# WHAT YOU SHOULD DO:
Exact transcript, pictures excluded: write out every record below.

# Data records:
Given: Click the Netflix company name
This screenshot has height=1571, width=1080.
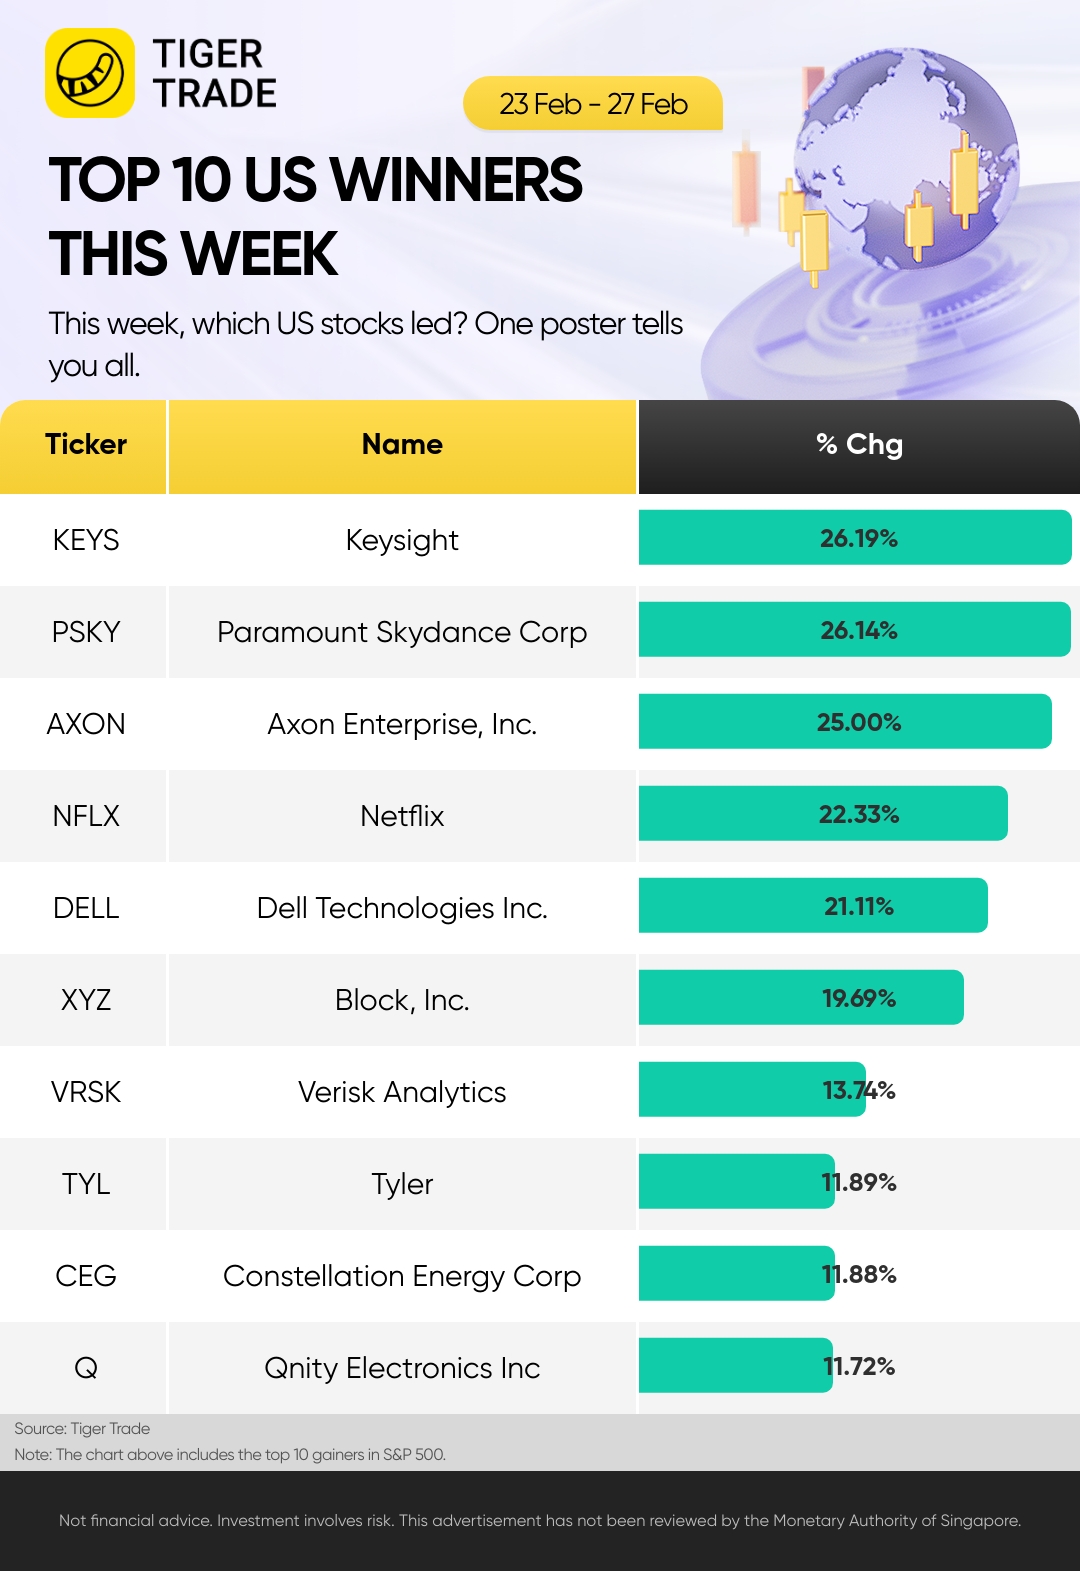Looking at the screenshot, I should tap(402, 816).
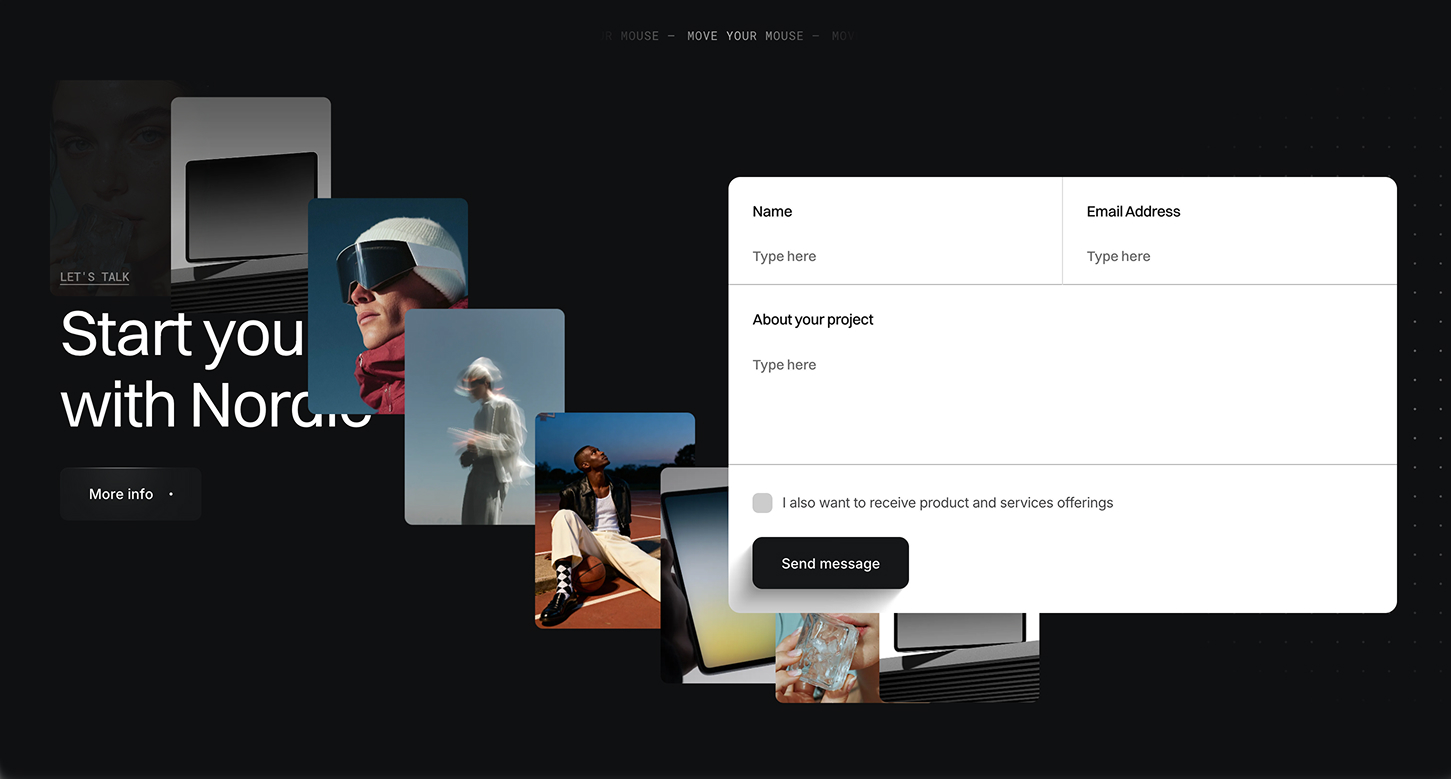Click the hand holding ice glass photo
The height and width of the screenshot is (779, 1451).
pyautogui.click(x=826, y=660)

# REPLY:
Given: Click the Netflix company name
This screenshot has height=1571, width=1080.
Looking at the screenshot, I should tap(402, 816).
Click the hand holding ice glass photo
The height and width of the screenshot is (779, 1451).
pyautogui.click(x=826, y=660)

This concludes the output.